» Instruction A:
Output the stretch of the passage on SUE's unified memory model from "With the shared" through "CPU-GPU data copying.", copied word for word.

» Quoted passage:

----

With the shared memory model, SUE enables efficient memory semantics for scale-up GPU clusters through a unified memory model and enhanced Ethernet transmission. At the memory layer, SUE builds a unified virtual global memory, encapsulating distributed memory resources (including local host memory, GPU memory, remote node memory, etc.) into a single virtual address space. The unified virtual address is packed into the SUE packet along with the GPU IDs and the memory operations. Working with the scale-up network and address translation units (ATUs) or memory management units (MMUs) in GPUs, GPUs within the same scale-up domain can directly access the memory in other devices without CPU-GPU data copying.

----

» Dataset content:
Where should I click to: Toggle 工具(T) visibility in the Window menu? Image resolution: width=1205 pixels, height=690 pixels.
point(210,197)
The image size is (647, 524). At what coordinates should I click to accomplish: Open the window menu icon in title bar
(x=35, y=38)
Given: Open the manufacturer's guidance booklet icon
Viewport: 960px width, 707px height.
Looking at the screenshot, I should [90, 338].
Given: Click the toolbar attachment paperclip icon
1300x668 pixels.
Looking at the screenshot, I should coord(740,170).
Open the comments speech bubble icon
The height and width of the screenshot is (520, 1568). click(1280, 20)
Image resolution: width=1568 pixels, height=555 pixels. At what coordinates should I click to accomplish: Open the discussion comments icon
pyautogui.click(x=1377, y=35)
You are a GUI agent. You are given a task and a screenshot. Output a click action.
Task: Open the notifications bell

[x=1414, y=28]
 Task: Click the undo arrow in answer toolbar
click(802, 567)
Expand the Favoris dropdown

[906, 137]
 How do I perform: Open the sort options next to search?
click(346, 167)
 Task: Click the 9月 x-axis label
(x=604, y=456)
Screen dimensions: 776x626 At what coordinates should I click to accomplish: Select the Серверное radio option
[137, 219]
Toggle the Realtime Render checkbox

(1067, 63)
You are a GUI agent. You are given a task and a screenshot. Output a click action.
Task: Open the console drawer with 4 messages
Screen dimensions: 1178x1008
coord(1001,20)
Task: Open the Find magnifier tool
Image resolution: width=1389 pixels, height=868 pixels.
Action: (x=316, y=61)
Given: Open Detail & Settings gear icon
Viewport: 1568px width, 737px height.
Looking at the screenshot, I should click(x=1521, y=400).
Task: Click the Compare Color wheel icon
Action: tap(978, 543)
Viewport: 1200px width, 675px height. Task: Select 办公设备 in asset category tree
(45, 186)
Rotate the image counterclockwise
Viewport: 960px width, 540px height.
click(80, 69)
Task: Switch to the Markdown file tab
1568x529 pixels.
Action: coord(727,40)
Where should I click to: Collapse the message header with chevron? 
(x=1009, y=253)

----

» Instruction B:
Rewrite the entries from the start of the entries through the line containing "click(802, 567)", putting "button" wherever "icon" appears and leaving everything else unchanged.

» Task response A:
With the shared memory model, SUE enables efficient memory semantics for scale-up GPU clusters through a unified memory model and enhanced Ethernet transmission. At the memory layer, SUE builds a unified virtual global memory, encapsulating distributed memory resources (including local host memory, GPU memory, remote node memory, etc.) into a single virtual address space. The unified virtual address is packed into the SUE packet along with the GPU IDs and the memory operations. Working with the scale-up network and address translation units (ATUs) or memory management units (MMUs) in GPUs, GPUs within the same scale-up domain can directly access the memory in other devices without CPU-GPU data copying.

» Task response B:
Where should I click to: Toggle 工具(T) visibility in the Window menu? Image resolution: width=1205 pixels, height=690 pixels.
point(210,197)
The image size is (647, 524). At what coordinates should I click to accomplish: Open the window menu button in title bar
(x=35, y=38)
Given: Open the manufacturer's guidance booklet button
Viewport: 960px width, 707px height.
Looking at the screenshot, I should [90, 338].
Given: Click the toolbar attachment paperclip button
1300x668 pixels.
Looking at the screenshot, I should coord(740,170).
Open the comments speech bubble button
The height and width of the screenshot is (520, 1568). click(1280, 20)
Image resolution: width=1568 pixels, height=555 pixels. At what coordinates should I click to accomplish: Open the discussion comments button
pyautogui.click(x=1377, y=35)
You are a GUI agent. You are given a task and a screenshot. Output a click action.
Task: Open the notifications bell

[x=1414, y=28]
 Task: Click the undo arrow in answer toolbar
click(802, 567)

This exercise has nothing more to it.